Dolayısıyla MHP de engel olarak gösterilemez.
Bu durumda gerçeği göstermek lazımdır. AKP hükümeti, yüz yıllık zihniyetin İslam cilalı
versiyonudur. Hatta bunlar daha önceki hükümetlerin yapmadıklarını ben yaparım,
Kürtleri kültürel soykırım sistem içinde ben tutabilirim iddiasındadırlar.
Yıpranmış kültürel soykırımcı sömürgeciliği ben restore ederim demektedirler.
Davutoğlu’nun bahsettiği restorasyon da bu karakterdir.
Türk devleti Lice’deki okula saldırınca, açılacak okullara
kovuşturma açınca bazıları şaşırıyorlar. İşte böyle olmaz diyorlar. Bu, sürece
yanlış yaklaşmaktan kaynaklanıyor. Sanki AKP de bir çözüm sürecinin içindeymiş
gibi yanlış değerlendirmelerden kaynaklanıyor. Halbuki Kürt Halk Önderi hiçbir
zaman AKP adım atıyor, çözüm süreci iyi gidiyor dememiştir. Sadece diyalogdan
söz etmiştir. AKP’nin bu diyalog sürecini müzakereye ve çözüme evriltmesini
istemiştir. Yoksa müzakere için adım atılmış, çözüm için gelişmeler oluyor
dememiştir. Diyalog, müzakere ve çözüm için adım atılması anlamına gelmiyor.
Diyaloglar farklı amaç ve taktikler için kullanılabilir. Nitekim Kürt Halk
Önderi devleti bir müzakereye sokmak için kullanmak isterken, AKP hükümeti ise
oyalama ve zaman kazanmak için kullanıyor.
Kürt Halk Önderi
AKP’nin içte ve dışta sıkıştığını görerek demokratik siyasal yollardan çözüm
için politik hamleler yapmıştır. Zamanlaması doğru bir politikadır. Ancak AKP
bu adımı kötüye kullanmış, Kürt halkı ve siyasi güçleri ise uygun momenti
AKP’ye adım attıracak bir mücadele içine girerek değerlendirememişlerdir.

====

Görev: Lütfen yukarıdaki, AKP'nin çözüm sürecine yaklaşımını ele alan metni son cümlesinin ardından devam ettirin.

Veri satırları:

====

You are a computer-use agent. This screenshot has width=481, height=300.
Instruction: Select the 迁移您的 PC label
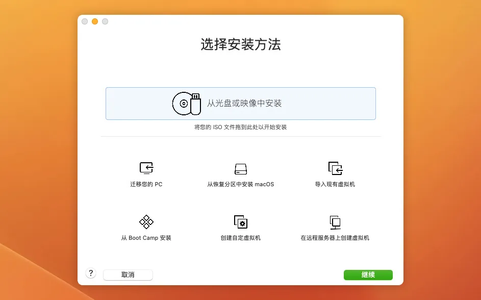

====

Çıktı:
Mevcut durum AKP’ye demokratik siyasal çözüm için adım
attırma imkanı veriyordu. Eğer AKP demokratik siyasal yollardan adım atmıyorsa,
bu koşullarda daha şiddetli mücadele verilerek AKP’ye adım attırılabilir.
Tercih birinci yoldur. Ama bu olmuyorsa ikinci yolu denemek Kürtlerin meşru
hakkıdır. AKP bölgede ve içeride yalnızlaşmıştır. Onurlu yalnızlık gibi
kavramların kullanılması bu gerçekliğin ifadesidir. Eğer Kürt Özgürlük Hareketi
mücadeleyi yükseltirse –kaldı ki gelişmeler açısından yükseltmekten başka
seçeneği yoktur. Çünkü AKP birinci seçeneği anlamsız hale getirmiştir- Türk
devleti ya bu sorunu çözmek zorunda kalacaktır ya da dağılacaktır. Zaten Kürt
halkı AKP’nin tutumuna bakmadan kendi özgür ve demokratik yaşamını inşa etme ve
kendi kendini yönetme konusunda kararlıdır.
Şu açıktır, AKP’nin ve devletin yüzünü en iyi açığa
çıkaracak çalışma, kültürel soykırımı etkisiz kılma ve bu temelde özyönetim
adımını atma çalışmasıdır. Bu açıdan anadilde eğitim okulları açma, bunları
savunma önemli bir mücadele alanı olarak görülüp geliştirilmelidir.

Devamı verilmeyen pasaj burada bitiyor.